◆ Aim of the exercise
Can you recast the records, from their first line through the line containing "coord(58,226)" (both included), as a JSON list of strings with one string per line and blank lines left out?

◆ Dataset
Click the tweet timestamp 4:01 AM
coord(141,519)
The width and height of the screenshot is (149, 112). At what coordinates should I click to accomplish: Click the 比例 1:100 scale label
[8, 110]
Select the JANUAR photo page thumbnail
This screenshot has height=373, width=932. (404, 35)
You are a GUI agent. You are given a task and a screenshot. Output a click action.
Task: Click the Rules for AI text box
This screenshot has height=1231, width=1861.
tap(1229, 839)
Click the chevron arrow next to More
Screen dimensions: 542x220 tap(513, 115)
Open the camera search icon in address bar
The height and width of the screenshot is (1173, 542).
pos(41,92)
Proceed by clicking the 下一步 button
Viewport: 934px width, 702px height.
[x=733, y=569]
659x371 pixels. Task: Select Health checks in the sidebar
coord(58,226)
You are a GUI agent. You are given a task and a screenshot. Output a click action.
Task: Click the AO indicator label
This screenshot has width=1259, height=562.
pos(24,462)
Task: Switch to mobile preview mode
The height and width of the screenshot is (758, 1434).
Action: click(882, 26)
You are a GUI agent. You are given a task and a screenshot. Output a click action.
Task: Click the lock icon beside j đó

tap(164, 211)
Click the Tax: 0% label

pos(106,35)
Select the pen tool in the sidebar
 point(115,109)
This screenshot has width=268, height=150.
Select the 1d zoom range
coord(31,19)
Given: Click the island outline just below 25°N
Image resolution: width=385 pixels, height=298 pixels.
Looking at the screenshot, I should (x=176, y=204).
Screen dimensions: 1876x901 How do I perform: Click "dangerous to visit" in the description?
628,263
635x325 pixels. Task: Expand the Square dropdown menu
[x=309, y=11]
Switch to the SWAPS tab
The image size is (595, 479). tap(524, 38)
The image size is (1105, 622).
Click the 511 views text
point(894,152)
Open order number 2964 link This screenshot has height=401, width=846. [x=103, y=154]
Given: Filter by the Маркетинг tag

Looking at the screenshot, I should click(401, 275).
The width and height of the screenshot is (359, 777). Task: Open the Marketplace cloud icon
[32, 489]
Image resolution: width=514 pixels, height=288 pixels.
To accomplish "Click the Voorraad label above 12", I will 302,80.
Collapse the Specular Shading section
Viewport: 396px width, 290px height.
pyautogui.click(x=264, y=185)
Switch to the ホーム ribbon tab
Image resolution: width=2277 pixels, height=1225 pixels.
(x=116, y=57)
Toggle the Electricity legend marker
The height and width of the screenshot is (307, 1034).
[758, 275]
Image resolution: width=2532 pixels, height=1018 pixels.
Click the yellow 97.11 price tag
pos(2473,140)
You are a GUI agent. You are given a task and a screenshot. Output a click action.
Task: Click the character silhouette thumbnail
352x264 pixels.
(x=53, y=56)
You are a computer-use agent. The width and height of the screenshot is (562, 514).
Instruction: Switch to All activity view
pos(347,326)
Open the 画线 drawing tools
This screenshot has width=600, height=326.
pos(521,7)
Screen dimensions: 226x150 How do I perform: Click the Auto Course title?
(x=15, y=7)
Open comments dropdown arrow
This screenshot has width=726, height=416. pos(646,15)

◆ Result of this exercise
[
  "Click the tweet timestamp 4:01 AM",
  "coord(141,519)",
  "The width and height of the screenshot is (149, 112). At what coordinates should I click to accomplish: Click the 比例 1:100 scale label",
  "[8, 110]",
  "Select the JANUAR photo page thumbnail",
  "This screenshot has height=373, width=932. (404, 35)",
  "You are a GUI agent. You are given a task and a screenshot. Output a click action.",
  "Task: Click the Rules for AI text box",
  "This screenshot has height=1231, width=1861.",
  "tap(1229, 839)",
  "Click the chevron arrow next to More",
  "Screen dimensions: 542x220 tap(513, 115)",
  "Open the camera search icon in address bar",
  "The height and width of the screenshot is (1173, 542).",
  "pos(41,92)",
  "Proceed by clicking the 下一步 button",
  "Viewport: 934px width, 702px height.",
  "[x=733, y=569]",
  "659x371 pixels. Task: Select Health checks in the sidebar",
  "coord(58,226)"
]